Without a crystal ball showing predictive visions of the future, our next best sources of information that enables us to make real, informed, intelligent and bold predictions are data. And luckily, there is no shortage of data right now.
Social Platforms and Social Discovery
The use of social platforms was already trending upward and then multiplied significantly during the pandemic, illustrating our need for human connection. As the world shut down in March 2020, users continued to rely on the social discovery available online. Users turned increasingly to gaming spaces such as Twitch, photo- sharing apps such as Instagram, video shorts on TikTok, and dating platforms like Dating.com. Even Facebook launched its own dating platform, as though there weren’t enough people on Facebook all day. On these platforms, people found entertainment, community, social connection, and even purpose.
The increased use of these platforms has created an influx of data that offer a glimpse into the minds, behaviors, and motivators of users seeking connections, interactions, friendships and even an escape from reality. This new and improved world of social discovery is founded in its corresponding data, but the vision continues to be transformed by the aspirational behaviors of individuals, and the impact of the events going on in the world around us.
Social Discovery Data Enabling More Meaningful Connections
While social data is plentiful and growing, there is a shortage of those who understand how to find the right data, mine it, and extrapolate actionable, beneficial insights. But with access to data through extensive social discovery methods, effective data mining demonstrates how evaluating unrestricted human behaviors can be wildly valuable for companies. And even more so, it’s valuable for fostering valuable human connections through methods that users actually want and seek.
More specifically, the future of the online dating and social discovery segment continues to transform. It is headed toward a safer, more effective space that is targeting how people want to engage with each other and how they can fulfill basic human needs. I asked Bill Alena, the chief investment officer at Dating Group how he sees this segment trending.

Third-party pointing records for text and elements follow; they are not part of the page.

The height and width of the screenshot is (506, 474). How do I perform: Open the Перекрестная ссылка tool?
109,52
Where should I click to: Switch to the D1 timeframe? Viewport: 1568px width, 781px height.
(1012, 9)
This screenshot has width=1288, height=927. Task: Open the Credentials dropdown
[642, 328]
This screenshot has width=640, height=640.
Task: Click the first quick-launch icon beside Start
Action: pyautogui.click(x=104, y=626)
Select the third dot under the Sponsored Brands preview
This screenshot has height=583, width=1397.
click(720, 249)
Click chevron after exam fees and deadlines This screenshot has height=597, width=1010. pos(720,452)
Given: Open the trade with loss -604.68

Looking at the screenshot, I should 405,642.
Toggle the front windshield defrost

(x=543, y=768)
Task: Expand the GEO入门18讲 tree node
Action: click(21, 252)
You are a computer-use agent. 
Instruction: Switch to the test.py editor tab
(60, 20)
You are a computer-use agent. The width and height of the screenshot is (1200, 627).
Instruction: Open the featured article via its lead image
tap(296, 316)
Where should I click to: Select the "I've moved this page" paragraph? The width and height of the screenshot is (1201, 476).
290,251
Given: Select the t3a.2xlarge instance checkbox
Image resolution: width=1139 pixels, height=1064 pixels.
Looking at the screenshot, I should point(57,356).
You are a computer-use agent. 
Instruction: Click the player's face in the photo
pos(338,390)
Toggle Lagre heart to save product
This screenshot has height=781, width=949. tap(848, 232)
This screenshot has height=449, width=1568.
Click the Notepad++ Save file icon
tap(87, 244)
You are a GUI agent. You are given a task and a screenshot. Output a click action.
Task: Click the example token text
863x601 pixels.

“We bought DilMil, a connection site for Indian immigrants in the U.S., just before the pandemic hit. And it grew more than 50 percent this year after we made some adjustments,” said Alena. “We’re bullish on this segment—providing tailored experiences to endemic audiences for connecting, dating, music and other entertainment, and we’re planning an expansion into south Asia and anticipating other acquisitions around the world.”
Rather than looking into that crystal ball, the data we are mining today tells us that segmented platforms that hone in on characteristics that create a common thread are more likely to engage users and thrive than generalized social spaces. And platforms leveraging technologies such as anonymous (and safe) messaging and informal video conversations create connections on an entirely other, fuller level. Put simply, they work better, and for more people.
This is how social discovery and data are changing the way we socialize, connect, and ultimately, understand one another. They are helping us fulfill the basic human needs that were threatened when our normal communication methods were halted. Your teenage kid probably spent more time with his or friends on TikTok or playing Fortnight in the past year than he or she did on the phone or, certainly, in person. That’s not going to change so much. There’s no going back, even after the world opens back up.